Can you put every line of the material below into a numbered list, skipping blank lines and leaving out the pictures?

PROVIDED INFORMATION:
──────────
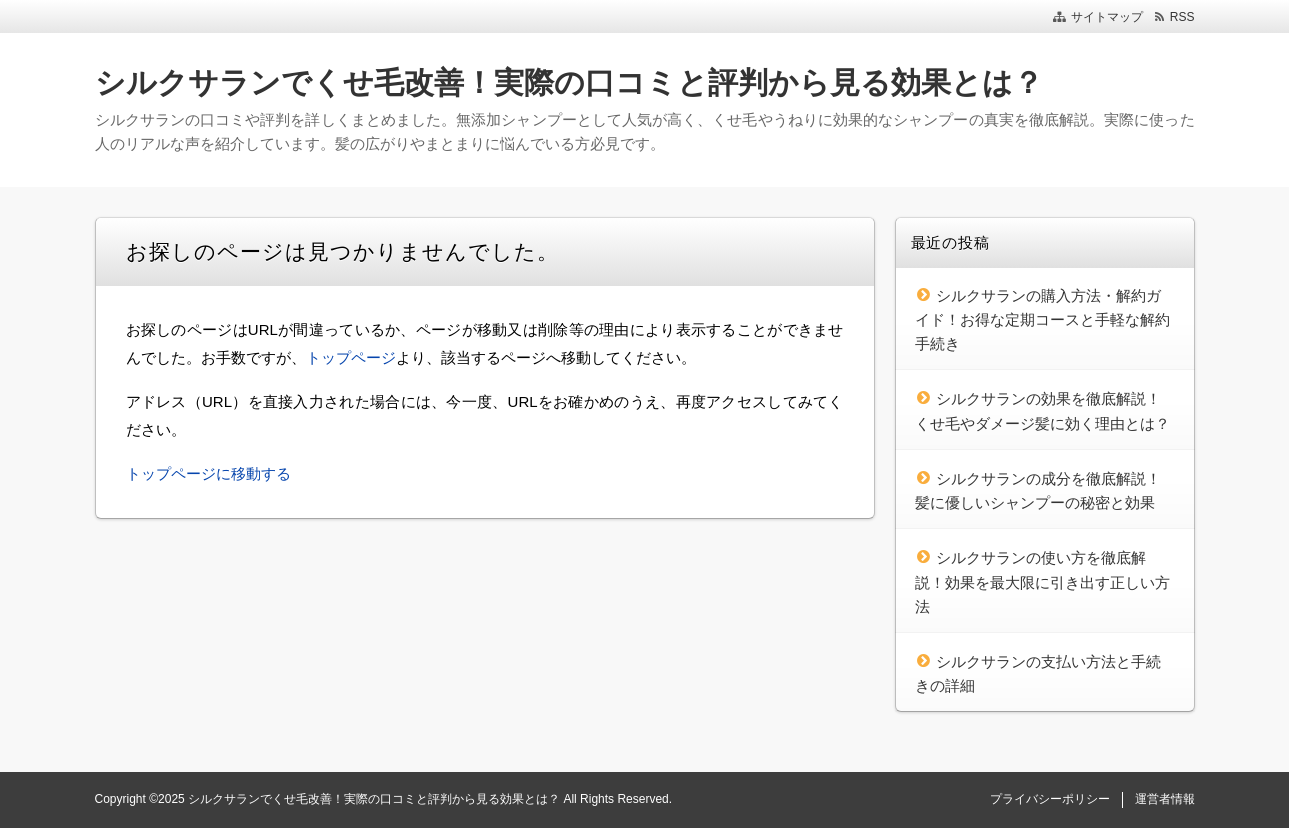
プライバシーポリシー (1050, 799)
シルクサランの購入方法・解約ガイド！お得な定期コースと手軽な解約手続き (1042, 320)
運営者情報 (1165, 799)
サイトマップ (1107, 17)
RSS (1182, 17)
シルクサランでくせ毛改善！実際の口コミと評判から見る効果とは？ (569, 82)
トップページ (351, 357)
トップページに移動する (208, 473)
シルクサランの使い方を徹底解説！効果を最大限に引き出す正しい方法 (1042, 582)
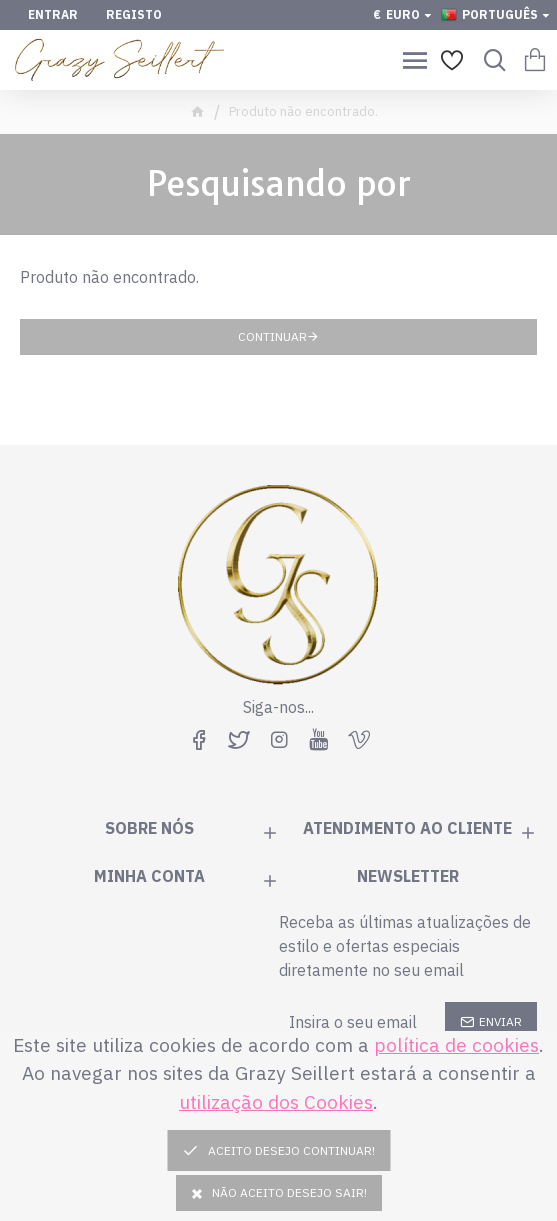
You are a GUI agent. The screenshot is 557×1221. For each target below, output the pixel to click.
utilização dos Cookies (276, 1101)
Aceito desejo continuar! (287, 1150)
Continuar (272, 336)
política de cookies (456, 1044)
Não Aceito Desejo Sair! (279, 1192)
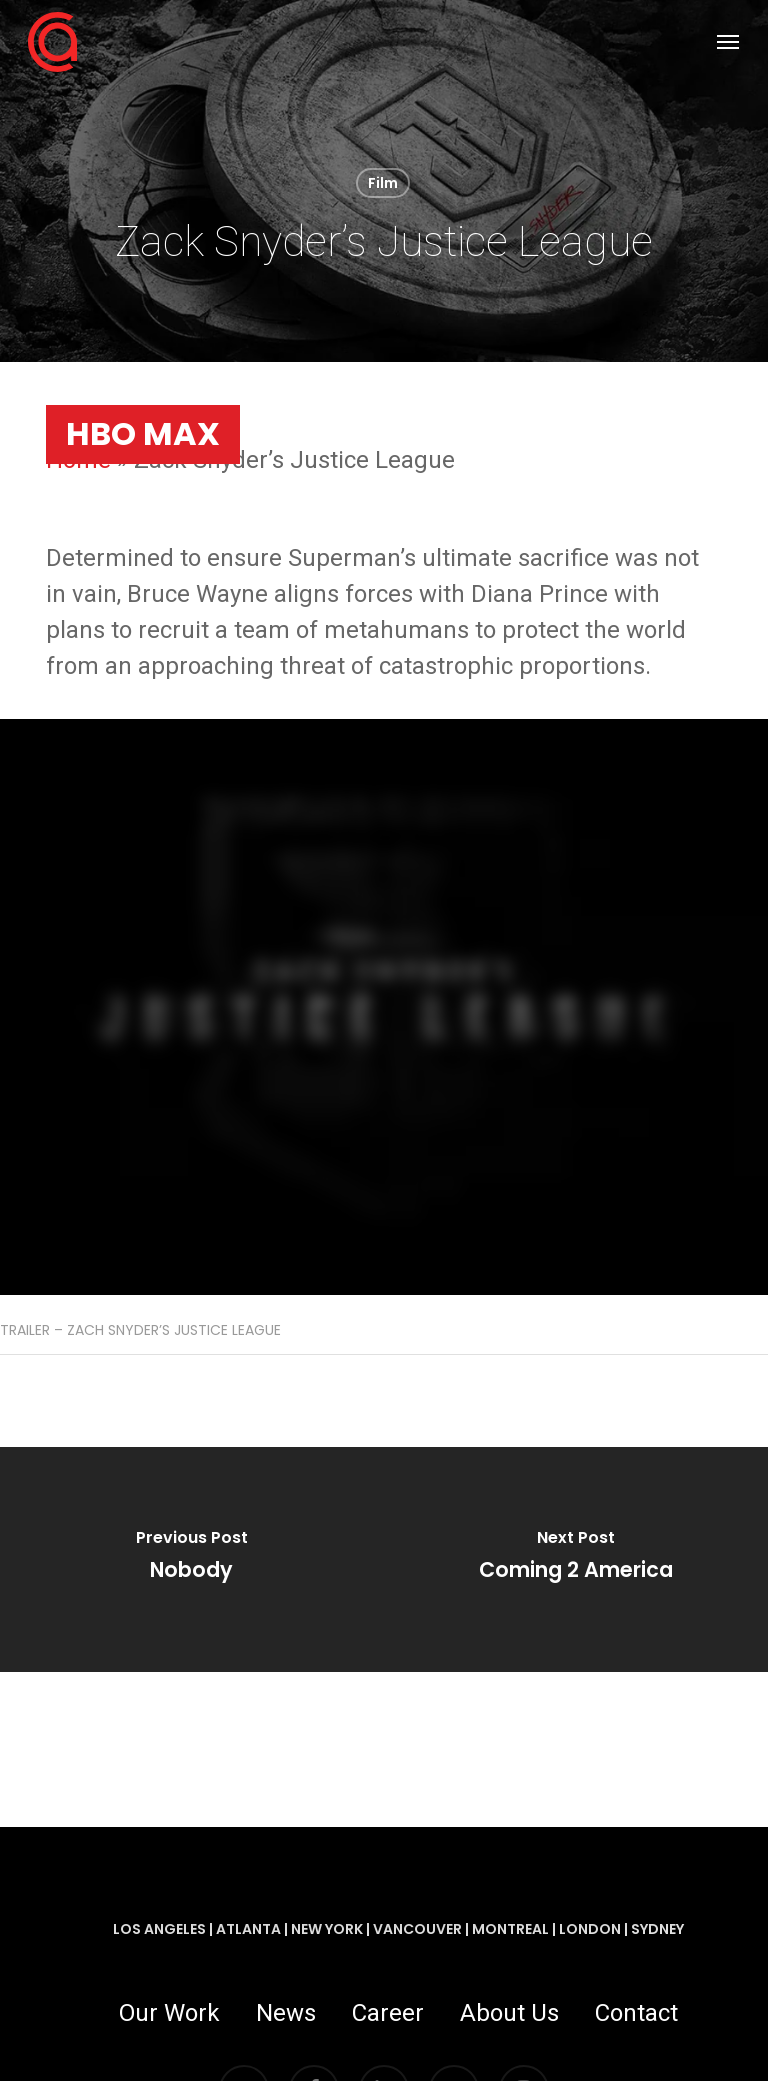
──────────
OUTPUT OF THE EXERCISE:
1. プライバシーポリシー (1050, 799)
2. シルクサランの購入方法・解約ガイド！お得な定期コースと手軽な解約手続き (1042, 320)
3. 運営者情報 (1165, 799)
4. サイトマップ (1107, 17)
5. RSS (1182, 17)
6. シルクサランでくせ毛改善！実際の口コミと評判から見る効果とは？ (569, 82)
7. トップページ (351, 357)
8. トップページに移動する (208, 473)
9. シルクサランの使い方を徹底解説！効果を最大限に引き出す正しい方法 (1042, 582)
10. You are a GUI agent. The screenshot is 557×1221. For each target below, output the pixel to click.
11. utilização dos Cookies (276, 1101)
12. Aceito desejo continuar! (287, 1150)
13. Continuar (272, 336)
14. política de cookies (456, 1044)
15. Não Aceito Desejo Sair! (279, 1192)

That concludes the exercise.